Given request ->
Could you rewrite the part of the listing that opens with the line containing "710x402 pixels. At" and closes with the line containing "point(321,152)", swapping "screenshot" for "screen capture" and changing nothing else? Leave the pictures out of your answer.
start Provided records
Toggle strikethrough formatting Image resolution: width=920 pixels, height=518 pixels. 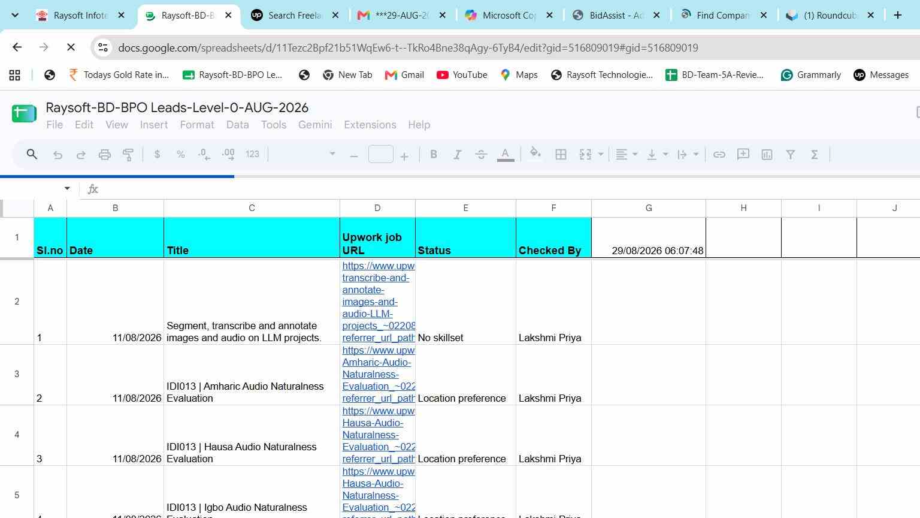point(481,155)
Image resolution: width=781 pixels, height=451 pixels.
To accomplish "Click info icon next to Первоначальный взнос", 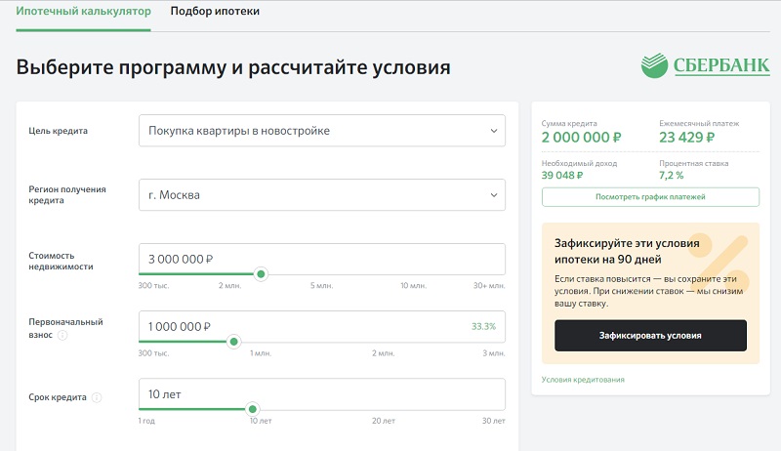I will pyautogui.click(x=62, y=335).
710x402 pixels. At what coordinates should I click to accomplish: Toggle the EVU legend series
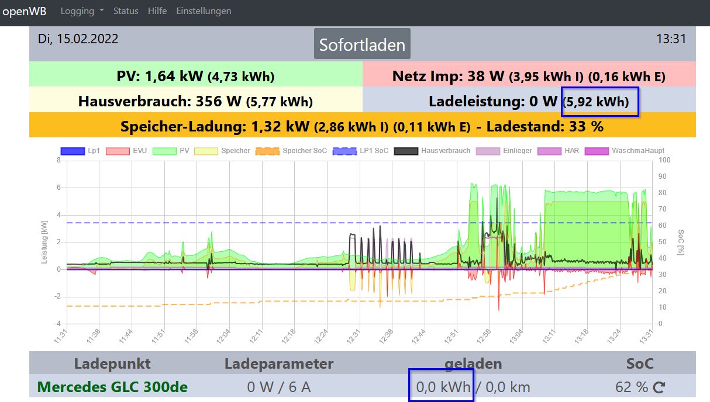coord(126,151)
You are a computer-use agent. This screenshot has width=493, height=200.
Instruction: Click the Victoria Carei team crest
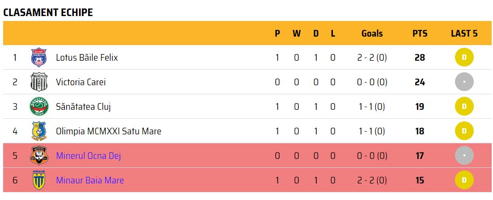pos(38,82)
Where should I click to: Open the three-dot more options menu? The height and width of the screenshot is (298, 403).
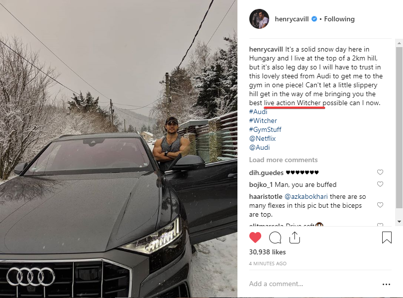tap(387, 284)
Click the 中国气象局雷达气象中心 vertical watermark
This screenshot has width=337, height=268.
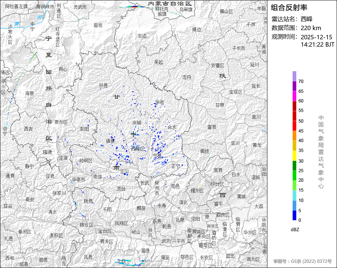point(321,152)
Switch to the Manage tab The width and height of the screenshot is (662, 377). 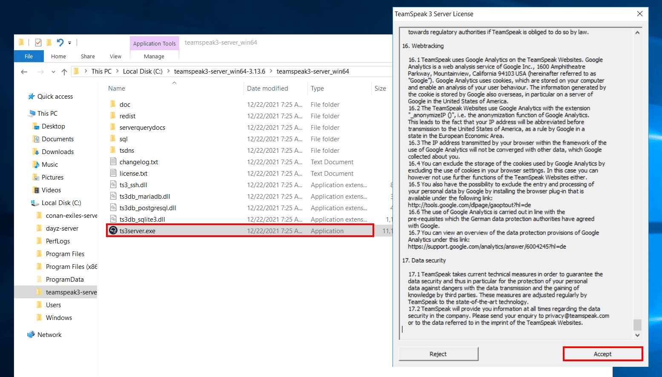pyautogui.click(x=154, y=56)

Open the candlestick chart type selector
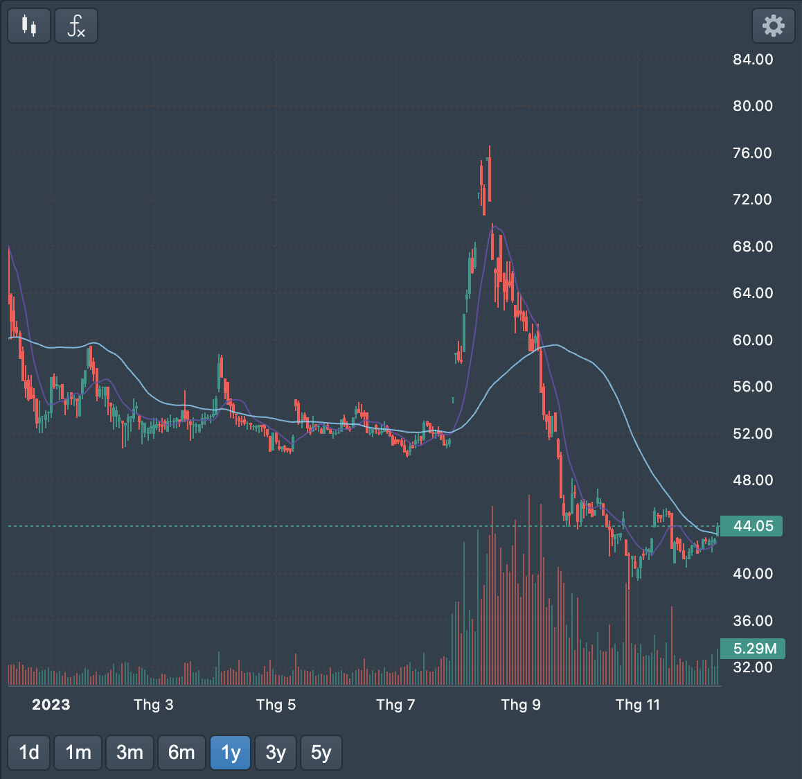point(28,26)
end Provided records
start Provided records
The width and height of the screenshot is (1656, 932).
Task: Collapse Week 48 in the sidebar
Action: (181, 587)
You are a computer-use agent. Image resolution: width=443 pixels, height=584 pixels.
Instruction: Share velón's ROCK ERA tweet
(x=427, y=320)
end Provided records
start Provided records
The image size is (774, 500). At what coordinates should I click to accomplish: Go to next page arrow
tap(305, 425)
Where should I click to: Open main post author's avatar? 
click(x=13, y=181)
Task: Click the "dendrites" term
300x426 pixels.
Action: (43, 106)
end Provided records
Response below ->
710x402 pixels. At what coordinates should I click to accomplish: Toggle the EVU legend series
coord(126,151)
You are a computer-use agent. This screen capture has width=493, height=200.
Instruction: Click the Victoria Carei team crest
pos(38,82)
Where should I click to: Open the three-dot more options menu? The height and width of the screen capture is (298, 403).
tap(387, 284)
Click the 中国气象局雷达气象中心 vertical watermark
This screen capture has width=337, height=268.
point(321,152)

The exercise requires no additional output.